▶ [Extrait source]:
----------------------------------------
Nous avons constaté que la justice, au-delà de ne pas rendre justice, constituait la
plupart du temps une double peine pour les victimes.

Nous avons constaté que le système judiciaire était empreint de culture du viol, à
tous les niveaux. Et que cette empreinte ne pourrait se résorber à coups de petites
formations deci-delà, d’un gendarme ou d’un magistrat.

Nous avons crié, nous avons pleuré, nous avons été en colère.
Nous sommes en colère.


Tant qu’on peut être ministre et violeur, ministre et défendre « l’inceste heureux »,
tant qu’un président salue un acteur notoirement connu pour être un agresseur
comme « un grand artiste », et on en passe, rien ne bougera. Tant que les
gouvernements successifs ne mettent pas les moyens contre les violences
sexuelles, rien ne bougera. Tant qu’on ne traitera pas les violences sexuelles sur
les femmes et les enfants comme le problème de santé publique numéro 1 dans
le monde, rien ne bougera.
----------------------------------------
▶ [Exercice proposé a]: Reproduisez à l'identique les lignes des entrées, de la ligne contenant « This screenshot has height=319, width=567. » jusqu'à la ligne contenant « click(x=97, y=395) » incluse.
Cet extrait et les entrées n'ont aucun rapport entre eux.
----------------------------------------
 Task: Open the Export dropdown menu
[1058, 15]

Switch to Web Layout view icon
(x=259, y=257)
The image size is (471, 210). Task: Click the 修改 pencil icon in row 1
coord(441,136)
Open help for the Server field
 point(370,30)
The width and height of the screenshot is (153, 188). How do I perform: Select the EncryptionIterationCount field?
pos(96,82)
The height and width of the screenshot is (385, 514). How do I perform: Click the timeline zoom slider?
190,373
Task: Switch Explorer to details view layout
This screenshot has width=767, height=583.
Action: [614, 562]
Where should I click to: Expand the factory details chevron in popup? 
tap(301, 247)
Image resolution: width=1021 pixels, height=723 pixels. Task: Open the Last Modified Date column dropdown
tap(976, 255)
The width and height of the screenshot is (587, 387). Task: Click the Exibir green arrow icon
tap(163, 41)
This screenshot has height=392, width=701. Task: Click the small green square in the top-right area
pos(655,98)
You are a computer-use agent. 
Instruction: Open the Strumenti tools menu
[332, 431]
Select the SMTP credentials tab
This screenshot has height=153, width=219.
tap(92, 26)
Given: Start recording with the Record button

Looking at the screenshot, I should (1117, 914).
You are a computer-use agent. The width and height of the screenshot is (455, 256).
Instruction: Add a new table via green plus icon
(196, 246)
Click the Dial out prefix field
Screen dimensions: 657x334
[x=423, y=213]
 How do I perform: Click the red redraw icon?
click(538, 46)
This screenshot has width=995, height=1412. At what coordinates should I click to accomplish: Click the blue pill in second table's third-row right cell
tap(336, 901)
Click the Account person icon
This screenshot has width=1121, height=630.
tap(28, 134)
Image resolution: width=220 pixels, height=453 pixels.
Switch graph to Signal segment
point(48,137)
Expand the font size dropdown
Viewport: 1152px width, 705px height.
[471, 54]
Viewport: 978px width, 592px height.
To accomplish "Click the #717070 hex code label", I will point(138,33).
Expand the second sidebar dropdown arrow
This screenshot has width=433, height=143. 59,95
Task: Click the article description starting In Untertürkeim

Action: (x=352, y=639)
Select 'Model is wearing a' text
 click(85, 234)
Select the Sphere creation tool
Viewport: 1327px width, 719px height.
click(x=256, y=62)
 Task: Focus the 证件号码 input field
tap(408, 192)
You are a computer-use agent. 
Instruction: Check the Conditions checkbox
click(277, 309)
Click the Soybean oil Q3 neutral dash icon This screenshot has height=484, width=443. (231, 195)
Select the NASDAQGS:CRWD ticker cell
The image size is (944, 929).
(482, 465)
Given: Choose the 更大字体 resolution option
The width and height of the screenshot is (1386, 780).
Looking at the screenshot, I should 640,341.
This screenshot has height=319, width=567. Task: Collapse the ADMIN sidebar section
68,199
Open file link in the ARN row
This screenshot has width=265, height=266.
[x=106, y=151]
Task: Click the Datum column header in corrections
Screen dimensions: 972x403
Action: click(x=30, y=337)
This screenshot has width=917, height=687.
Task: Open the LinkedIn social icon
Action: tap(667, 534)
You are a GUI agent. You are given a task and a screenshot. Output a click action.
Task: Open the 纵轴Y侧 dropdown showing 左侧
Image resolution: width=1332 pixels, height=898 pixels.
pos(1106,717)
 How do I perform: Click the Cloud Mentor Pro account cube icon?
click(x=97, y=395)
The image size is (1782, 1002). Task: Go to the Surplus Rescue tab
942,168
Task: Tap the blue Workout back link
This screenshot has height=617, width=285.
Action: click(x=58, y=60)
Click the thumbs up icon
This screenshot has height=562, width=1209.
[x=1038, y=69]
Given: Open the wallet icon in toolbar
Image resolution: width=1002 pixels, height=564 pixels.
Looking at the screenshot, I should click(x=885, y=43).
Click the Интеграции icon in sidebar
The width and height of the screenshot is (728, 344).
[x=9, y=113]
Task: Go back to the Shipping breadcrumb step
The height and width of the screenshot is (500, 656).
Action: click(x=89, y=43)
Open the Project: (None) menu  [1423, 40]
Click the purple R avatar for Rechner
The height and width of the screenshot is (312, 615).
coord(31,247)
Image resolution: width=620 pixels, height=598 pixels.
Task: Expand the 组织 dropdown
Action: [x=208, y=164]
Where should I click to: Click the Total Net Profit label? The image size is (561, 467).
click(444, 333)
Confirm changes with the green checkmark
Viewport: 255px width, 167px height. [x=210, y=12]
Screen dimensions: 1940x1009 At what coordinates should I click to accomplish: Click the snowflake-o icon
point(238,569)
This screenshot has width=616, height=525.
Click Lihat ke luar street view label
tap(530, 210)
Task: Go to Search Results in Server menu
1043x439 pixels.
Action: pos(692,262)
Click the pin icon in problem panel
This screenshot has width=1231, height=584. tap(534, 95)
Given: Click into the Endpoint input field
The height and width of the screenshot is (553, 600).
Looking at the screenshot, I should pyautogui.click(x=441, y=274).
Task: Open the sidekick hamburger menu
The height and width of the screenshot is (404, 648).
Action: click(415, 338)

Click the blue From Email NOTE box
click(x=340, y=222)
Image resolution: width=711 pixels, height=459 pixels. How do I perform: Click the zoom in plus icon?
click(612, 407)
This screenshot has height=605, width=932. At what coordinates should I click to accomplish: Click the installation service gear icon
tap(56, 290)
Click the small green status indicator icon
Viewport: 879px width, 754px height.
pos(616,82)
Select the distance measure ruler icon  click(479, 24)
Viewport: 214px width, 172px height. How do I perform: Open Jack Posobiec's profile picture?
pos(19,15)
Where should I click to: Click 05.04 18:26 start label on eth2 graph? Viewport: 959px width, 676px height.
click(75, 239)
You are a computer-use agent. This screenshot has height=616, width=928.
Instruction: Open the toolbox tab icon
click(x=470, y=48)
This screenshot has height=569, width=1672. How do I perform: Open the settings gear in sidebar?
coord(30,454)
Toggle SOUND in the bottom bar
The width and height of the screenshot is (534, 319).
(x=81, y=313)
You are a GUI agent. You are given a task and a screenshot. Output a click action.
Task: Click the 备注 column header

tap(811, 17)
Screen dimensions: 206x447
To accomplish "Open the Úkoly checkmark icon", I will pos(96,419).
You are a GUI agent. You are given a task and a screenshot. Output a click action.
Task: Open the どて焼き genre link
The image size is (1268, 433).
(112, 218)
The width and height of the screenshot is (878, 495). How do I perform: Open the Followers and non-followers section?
----------------------------------------
▶ [Exercice proposé b]: Rédigez la suite de l'extrait sur la justice face aux violences sexuelles, à partir de sa dernière phrase.

▶ [Réponse rédigée a]:
This screenshot has height=319, width=567. Task: Collapse the ADMIN sidebar section
68,199
Open file link in the ARN row
This screenshot has width=265, height=266.
[x=106, y=151]
Task: Click the Datum column header in corrections
Screen dimensions: 972x403
Action: click(x=30, y=337)
This screenshot has width=917, height=687.
Task: Open the LinkedIn social icon
Action: tap(667, 534)
You are a GUI agent. You are given a task and a screenshot. Output a click action.
Task: Open the 纵轴Y侧 dropdown showing 左侧
Image resolution: width=1332 pixels, height=898 pixels.
pos(1106,717)
 How do I perform: Click the Cloud Mentor Pro account cube icon?
click(x=97, y=395)

▶ [Réponse rédigée b]:
En 10 ans, notre association féministe – et bénévole – a accompagné et conseillé
une centaine de femmes dans leurs démarches judiciaires, ou dans leurs
questionnements d’en entamer. Certaines militantes sont là depuis le début,
d’autres sont parties, d’autres ont eu besoin de pauses. Depuis deux ans, nous
allons de pauses en redéfinitions, de nouvelles tentatives de trouver justice en
envie de nous cryogéniser pendant mille ans et de réapparaitre sur une île non-
mixte…

Nous n’avons jamais pensé que le patriarcat disparaitrait uniquement grâce à des
lois. Nous n’avons jamais pensé que la répression pouvait éradiquer les violences.

Par contre, nous pensons que la manière dont un pays légifère sur telle ou telle
infraction et met en œuvre ces lois a des incidences sur l’ordre social. Quand 90%
des plaintes pour violences sexuelles sont classées en France, c’est bien ce
message qui est envoyé aux hommes : violez, allez-y, continuez à violer, il ne vous
arrivera rien !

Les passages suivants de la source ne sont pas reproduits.